20 April 2019

Interpreting Shared DNA as Relationship

One result of a genetic genealogy test is the amount of DNA shared with another tester expressed in either centimorgans (cM) or percent.

How does that amount of shared DNA translate into the relationship? Sadly it's not unique and the smaller the amount shared the broader the range of possible relationships it implies. The relationship can only be expressed as a probability.

Suppose based on the amount of shared DNA, say 200 cM, there's a probability the relationship could be second cousin. It's a conditional probability which statisticians write as P(A|B) where A is the second cousin relationship and B the 200 cM of shared DNA.

To help the interpretation Blaine Bettinger's Shared Centimorgan Project compiled statistics of the distribution of shared cM for a given relationship. Using the same terminology, it's expressed as the conditional probability P(B|A).

P(B|A) is not necessarily the same thing as P(A|B). If it were the probability that a black animal is a dog would equal the probability a dog is a black animal.

Bayes Theorem tells us how P(A|B) and P(B|A) are related. P(A) and P(B) are the probabilities of observing A (the relationship) and B (the amount of shared DNA) independently of each other; known as marginal probabilities. Only if P(A) = P(B) will P(A|B) = P(B|A).

How do you determine the marginal probabilities? You establish an unbiased domain which is the same for both P(A) and P(B). A community known to dogs that are black would not be unbiased.

The domain could be the world. How many second cousins do you have? Perhaps 100? With a world population of 7.7 billion the marginal probability P(A) = 100/7.7 billion = 1.3 x 10E-7. But with how many people in the world do you share 200 cM? As only a few tens of millions of people have taken a DNA test, and a large fraction of those are in the USA  how do you know the worldwide figure? You don't.

You might choose a domain such as all people who have taken a DNA test or tested with a particular company. In theory, you might know how many of those match at 200 cM (within a narrow range) but how would you know how many second cousins tested?

You might choose the domain of all those who responded to the Shared cM Project call. Everyone who did so was able to confirm the shared cM for a particular relationship. For a second cousin, the average was 233 cM with a range of 46 to 515 cM. The project found 18 other relationships where 200 cM was within the range of shared cM values found.

However, there's evidence that the Shared cM Project dataset is not an unbiased domain. The average amount of DNA for a given relationship is higher than would be expected from theory. That's shown by comparing the fourth and the final column in the table. And in terms of percent, the difference becomes more significant the more distant the relationship. That's what would be expected if one failed to establish a link when it existed. The capability, and maybe motivation to establish it is less for less shared DNA, especially for cases where the relationship is more distant and possibly obscured behind a genealogical brick wall or hidden by misattributed parentage.

Another factor is endogamy. Specific results in Table 3 at https://thegeneticgenealogist.com/wp-content/uploads/2017/08/Shared_cM_Project_2017.pdf show that people from an endogamous population share more DNA than would be expected from the closest relationship as they are also more distantly related.
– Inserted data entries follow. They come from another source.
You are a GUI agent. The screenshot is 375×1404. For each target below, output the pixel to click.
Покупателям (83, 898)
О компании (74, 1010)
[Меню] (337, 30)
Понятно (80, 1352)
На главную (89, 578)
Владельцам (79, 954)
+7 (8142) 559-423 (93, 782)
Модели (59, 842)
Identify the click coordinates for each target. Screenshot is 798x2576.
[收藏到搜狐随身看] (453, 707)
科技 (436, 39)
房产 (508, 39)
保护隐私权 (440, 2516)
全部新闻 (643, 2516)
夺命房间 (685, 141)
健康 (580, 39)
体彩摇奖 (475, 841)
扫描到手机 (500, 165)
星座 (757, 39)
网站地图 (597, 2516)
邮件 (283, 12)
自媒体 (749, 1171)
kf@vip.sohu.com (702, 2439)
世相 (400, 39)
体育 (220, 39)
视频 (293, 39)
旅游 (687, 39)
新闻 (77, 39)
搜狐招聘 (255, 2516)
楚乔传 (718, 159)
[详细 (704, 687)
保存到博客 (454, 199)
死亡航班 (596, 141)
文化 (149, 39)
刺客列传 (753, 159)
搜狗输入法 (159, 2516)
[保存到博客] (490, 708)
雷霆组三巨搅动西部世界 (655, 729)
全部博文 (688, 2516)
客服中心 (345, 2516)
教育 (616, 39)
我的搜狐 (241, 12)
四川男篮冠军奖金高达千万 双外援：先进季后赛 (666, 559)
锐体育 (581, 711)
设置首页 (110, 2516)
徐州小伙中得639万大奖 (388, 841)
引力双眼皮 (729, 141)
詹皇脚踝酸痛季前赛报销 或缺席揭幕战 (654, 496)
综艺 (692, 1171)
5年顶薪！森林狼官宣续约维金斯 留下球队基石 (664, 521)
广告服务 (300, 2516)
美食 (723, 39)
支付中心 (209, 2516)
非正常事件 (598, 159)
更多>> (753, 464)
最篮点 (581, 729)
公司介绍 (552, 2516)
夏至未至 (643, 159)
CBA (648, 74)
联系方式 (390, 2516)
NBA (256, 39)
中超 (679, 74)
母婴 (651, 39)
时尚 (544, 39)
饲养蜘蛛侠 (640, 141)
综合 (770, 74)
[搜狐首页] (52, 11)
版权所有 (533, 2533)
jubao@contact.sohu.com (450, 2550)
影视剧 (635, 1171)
The Shared cM survey shows that for a fourth cousin, where the expected shared DNA is 13 cM, those from non-endogamous populations share an average of 33 cM while endogamous populations share an average of 53 cM.

While looking further into this I noticed the ratio of the number of endogamous to non-endogamous cases reported changes systematically as the relationship becomes more distant. For 1st cousins, endogamous cases are 15% of the total, for 2nd cousins 12%, 3rd cousins 10% and 4th cousins 9%. Why would endogamy decrease for more distant relationships? Likely people don't know about endogamy for more distant relatives.

If you read this far — congratulations. The bottom line is the marginal probabilities P(A) and P(B) are not equal, although for larger amounts of shared DNA they may be close enough that the difference is insignificant. Moving to smaller amounts of shared DNA relationships are likely more distant than the assumption P(A|B) = P(B|A) often applied to the Shared cM Project sample implies.

4 comments:

Lesley Anderson said...

John, I read this post right to the end feeling panic and sweats just like I did when I was a kid trying to solve word problems! LOL

Anonymous said...

John, I admire your ability to understand what you just blogged about. However, in my specific case, while the windows are open the shutters are closed. My brain shut down about half-way through about the 5th sentence. Cheers anyway, BT

Laura Napl said...

Not everything in life is easy or learned quickly. Why anyone would feel obligated to share with a large audience the fact that they spent two minutes reading about a complex subject and decided it was beyond them is beyond me.

Celia Lewis said...

It's clear I need to have a cousin or three test on both sides [mat/pat] so I can use this chart in a logical manner with matches. Whew! A little science in the morning... Thanks so much John.